The core of the debate lies not just in the presence of AI, but in its application. Jared Dashevsky, a physician and founder of the media and educational platform Healthcare Huddle, articulated a common frustration: "AI could eliminate barriers, reduce administrative waste, give us more time with patients. But that’s not what’s being built." Instead, he warns of an "arms race to deny faster and appeal faster," suggesting that current implementations risk merely automating a broken system rather than fundamentally fixing it. This perspective highlights the fear that AI, if deployed without proper ethical safeguards and patient-centric objectives, could become a tool that amplifies existing systemic flaws rather than resolving them.
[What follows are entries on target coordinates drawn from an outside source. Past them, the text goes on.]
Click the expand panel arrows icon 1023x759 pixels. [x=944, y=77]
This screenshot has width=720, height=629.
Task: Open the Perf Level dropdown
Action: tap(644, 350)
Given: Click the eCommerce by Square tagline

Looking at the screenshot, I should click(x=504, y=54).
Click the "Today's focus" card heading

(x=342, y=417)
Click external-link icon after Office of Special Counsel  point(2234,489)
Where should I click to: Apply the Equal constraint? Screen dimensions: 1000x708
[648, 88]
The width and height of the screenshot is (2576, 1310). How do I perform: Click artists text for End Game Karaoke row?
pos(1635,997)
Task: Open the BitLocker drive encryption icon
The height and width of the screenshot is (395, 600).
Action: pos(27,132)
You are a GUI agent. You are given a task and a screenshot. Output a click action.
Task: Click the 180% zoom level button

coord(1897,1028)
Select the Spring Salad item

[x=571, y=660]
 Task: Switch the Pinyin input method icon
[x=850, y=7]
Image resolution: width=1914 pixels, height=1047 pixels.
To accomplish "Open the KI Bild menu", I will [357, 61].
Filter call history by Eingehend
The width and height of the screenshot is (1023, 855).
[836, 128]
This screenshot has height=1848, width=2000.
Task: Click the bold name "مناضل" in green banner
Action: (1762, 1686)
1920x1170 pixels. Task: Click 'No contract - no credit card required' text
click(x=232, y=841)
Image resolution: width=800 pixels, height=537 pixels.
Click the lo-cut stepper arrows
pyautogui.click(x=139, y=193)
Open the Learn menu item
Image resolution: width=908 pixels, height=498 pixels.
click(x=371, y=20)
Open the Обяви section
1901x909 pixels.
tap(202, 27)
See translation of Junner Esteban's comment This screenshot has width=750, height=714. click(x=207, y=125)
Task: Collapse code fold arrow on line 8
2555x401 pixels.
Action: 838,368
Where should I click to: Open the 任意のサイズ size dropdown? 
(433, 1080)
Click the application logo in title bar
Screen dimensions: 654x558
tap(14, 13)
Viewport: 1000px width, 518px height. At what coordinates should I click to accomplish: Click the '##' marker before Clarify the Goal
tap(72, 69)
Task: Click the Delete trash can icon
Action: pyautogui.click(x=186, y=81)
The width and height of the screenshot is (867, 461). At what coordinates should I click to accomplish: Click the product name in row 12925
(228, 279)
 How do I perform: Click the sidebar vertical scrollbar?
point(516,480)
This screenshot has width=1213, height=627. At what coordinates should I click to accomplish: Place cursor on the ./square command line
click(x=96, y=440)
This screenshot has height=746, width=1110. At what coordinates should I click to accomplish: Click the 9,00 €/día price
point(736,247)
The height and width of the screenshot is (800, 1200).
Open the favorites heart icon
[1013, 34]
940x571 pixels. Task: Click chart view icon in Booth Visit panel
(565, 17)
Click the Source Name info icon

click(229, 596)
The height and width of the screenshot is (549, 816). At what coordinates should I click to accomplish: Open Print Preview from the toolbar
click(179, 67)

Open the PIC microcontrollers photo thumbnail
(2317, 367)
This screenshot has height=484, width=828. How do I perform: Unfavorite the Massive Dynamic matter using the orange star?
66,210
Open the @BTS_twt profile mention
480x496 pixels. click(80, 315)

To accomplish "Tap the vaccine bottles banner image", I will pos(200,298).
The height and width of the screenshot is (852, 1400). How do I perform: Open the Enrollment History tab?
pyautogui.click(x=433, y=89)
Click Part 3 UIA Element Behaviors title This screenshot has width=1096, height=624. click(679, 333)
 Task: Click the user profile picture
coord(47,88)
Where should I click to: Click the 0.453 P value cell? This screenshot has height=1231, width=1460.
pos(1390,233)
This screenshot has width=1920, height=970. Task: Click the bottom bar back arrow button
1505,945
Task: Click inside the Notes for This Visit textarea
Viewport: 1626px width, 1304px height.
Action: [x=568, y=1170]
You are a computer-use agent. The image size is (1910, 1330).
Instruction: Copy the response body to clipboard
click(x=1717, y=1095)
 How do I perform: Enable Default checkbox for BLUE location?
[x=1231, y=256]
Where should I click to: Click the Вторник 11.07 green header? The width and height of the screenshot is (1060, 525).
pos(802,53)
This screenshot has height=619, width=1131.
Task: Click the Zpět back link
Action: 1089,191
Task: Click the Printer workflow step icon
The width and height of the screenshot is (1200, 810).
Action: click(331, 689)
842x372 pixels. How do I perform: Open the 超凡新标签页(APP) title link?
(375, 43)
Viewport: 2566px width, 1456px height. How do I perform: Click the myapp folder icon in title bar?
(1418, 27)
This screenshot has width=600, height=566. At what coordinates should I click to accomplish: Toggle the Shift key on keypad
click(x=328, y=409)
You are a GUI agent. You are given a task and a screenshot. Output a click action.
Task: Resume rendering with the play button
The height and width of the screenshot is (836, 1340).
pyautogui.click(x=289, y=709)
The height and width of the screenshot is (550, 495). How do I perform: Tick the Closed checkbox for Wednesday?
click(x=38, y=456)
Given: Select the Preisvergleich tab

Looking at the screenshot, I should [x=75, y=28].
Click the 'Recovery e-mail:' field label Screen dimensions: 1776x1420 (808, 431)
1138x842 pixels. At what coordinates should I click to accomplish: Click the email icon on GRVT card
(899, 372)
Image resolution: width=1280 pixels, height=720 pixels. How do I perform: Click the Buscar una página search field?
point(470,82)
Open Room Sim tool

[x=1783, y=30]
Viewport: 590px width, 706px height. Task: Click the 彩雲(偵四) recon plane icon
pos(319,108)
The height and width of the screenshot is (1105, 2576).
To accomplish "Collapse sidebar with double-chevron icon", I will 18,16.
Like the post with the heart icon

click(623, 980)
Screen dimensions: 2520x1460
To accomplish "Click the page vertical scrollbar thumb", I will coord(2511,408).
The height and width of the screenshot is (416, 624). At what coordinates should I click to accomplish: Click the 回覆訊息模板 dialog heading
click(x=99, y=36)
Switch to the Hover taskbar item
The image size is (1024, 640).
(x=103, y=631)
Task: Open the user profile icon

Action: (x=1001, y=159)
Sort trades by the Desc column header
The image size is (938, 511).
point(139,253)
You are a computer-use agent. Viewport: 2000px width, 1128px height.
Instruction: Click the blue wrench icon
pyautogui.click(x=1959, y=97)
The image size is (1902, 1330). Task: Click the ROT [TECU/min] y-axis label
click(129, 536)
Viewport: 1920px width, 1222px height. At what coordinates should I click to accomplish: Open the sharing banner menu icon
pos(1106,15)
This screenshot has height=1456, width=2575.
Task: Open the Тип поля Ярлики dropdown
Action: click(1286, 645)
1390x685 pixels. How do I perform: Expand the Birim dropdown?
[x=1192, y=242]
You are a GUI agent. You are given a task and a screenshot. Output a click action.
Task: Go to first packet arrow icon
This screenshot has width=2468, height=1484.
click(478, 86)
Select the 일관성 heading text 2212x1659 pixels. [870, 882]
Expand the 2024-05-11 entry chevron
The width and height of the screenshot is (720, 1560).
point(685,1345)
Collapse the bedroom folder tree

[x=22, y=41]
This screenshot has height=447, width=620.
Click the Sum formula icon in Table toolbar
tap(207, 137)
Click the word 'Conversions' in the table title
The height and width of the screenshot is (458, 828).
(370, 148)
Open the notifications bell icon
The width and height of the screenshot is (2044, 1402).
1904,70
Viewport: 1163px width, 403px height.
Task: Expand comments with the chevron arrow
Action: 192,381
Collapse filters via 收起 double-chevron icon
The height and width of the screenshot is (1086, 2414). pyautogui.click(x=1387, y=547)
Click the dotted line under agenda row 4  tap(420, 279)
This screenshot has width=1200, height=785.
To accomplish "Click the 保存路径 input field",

The implications extend beyond mere administrative efficiency to fundamental questions of healthcare ethics, patient autonomy, and the role of technology in medical decision-making. Ensuring algorithmic fairness, preventing discriminatory outcomes, and maintaining human accountability in AI-driven processes are paramount. Without clear regulatory frameworks, robust oversight, and a steadfast commitment to transparency, the integration of AI into prior authorization could erode patient trust and exacerbate inequities in access to care, particularly for vulnerable populations who may be disproportionately affected by algorithmic biases. The development of explainable AI (XAI) and rigorous validation of algorithms will be crucial for building trust and ensuring equitable outcomes.
Conclusion: A Crossroads for Healthcare and Technology
The journey to reform prior authorization, with or without AI, is at a critical juncture. The introduction of artificial intelligence, exemplified by models like WISeR, represents a bold, yet controversial, step towards modernizing healthcare administration. While the potential for AI to streamline processes, reduce waste, and enhance efficiency is undeniable, the current deployment raises serious concerns about patient access, the potential for increased denials, and the ethical implications of profit incentives tied to cost containment.
The coming years, leading up to the WISeR model’s conclusion in 2031 and beyond, will be crucial in determining whether AI truly serves as a transformative force for good in healthcare, or if it simply adds another layer of complexity and potential harm to an already beleaguered system. The outcome will depend not just on technological advancements, but on robust regulatory frameworks, unwavering commitment to transparency in AI algorithms, clear accountability mechanisms, and a steadfast focus on prioritizing patient well-being above all else. The ongoing dialogue among policymakers, healthcare providers, insurers, and patient advocates will be essential in shaping an AI-integrated prior authorization system that genuinely serves the interests of those it is intended to protect.